**原文:**
----

この研究報告では、馬の網嚢孔捕捉(Epiploic foramen entrapment)に対する新治療法を確立するため、六頭の健常馬を用いた起立位手術(Standing surgery)において、網嚢孔の腹腔鏡的メッシュ閉鎖(Laparoscopic mesh closure)が試みられ、四週間後の腹腔鏡による再検査、および、二~三ヶ月後の剖検(Necropsy)と組織学的検査(Histopathologic examination)が行われました。

この研究で試験された術式では、ヒトの鼠径ヘルニア(Inguinal hernia)の閉鎖術に用いられている、楕円形の編み込み型のポリプロピレンメッシュ(oval shaped knitted polypropylene meshes)に、丸める→折りたたむ→縫合糸で止める、という加工が施されました。次に、右側膁部(Right flank)を術野消毒および局所麻酔(Local anesthesia)した後、一つ目の切開創は、最後肋骨と寛結節の中間点(Midway between the last rib and the tuber coxae)で、内腹斜筋の脚部の腹側半分の位置(Ventral half of the palpable crus of the internal oblique abdominal muscle)に設けられ、これが腹腔鏡カメラの挿入口とされ、腹腔へのCO2ガス注入(Abdominal insufflation with CO2 gas)が行われました。そして、腹腔鏡カメラで、肝臓の尾状葉(Caudate hepatic lobes)と十二指腸間膜(Mesoduodenum)のあいだの位置に網嚢孔が確認されました。二つ目の切開創は、最初の切開創の10cm腹側に設けられ、そこに通したステンレス製チューブ(径2cm)を介して、腹腔内にメッシュが挿入されて、そのまま網嚢孔の内部に折りたたまれたメッシュが挿入されました。切開創の閉鎖は通常通り実施され、手術時間は平均22分であったことが示されました。

----

**提供資料:**
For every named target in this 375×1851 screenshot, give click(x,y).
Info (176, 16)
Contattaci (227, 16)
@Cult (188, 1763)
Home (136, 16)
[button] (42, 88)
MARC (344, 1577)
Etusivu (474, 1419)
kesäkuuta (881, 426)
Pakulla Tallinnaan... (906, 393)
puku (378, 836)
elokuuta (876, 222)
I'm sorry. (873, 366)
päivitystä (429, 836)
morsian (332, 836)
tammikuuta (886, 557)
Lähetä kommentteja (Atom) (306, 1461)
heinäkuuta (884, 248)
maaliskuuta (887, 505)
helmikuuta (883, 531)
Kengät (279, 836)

----

**課題内容:**
(1) 原文によると、この術式の手術時間は平均で何分だったか。
(2) 原文で、ポリプロピレンメッシュに施された加工をすべて、示された順に挙げよ。

**番号付き回答:**
(1) 平均22分だった。

(2) 丸める、折りたたむ、縫合糸で止める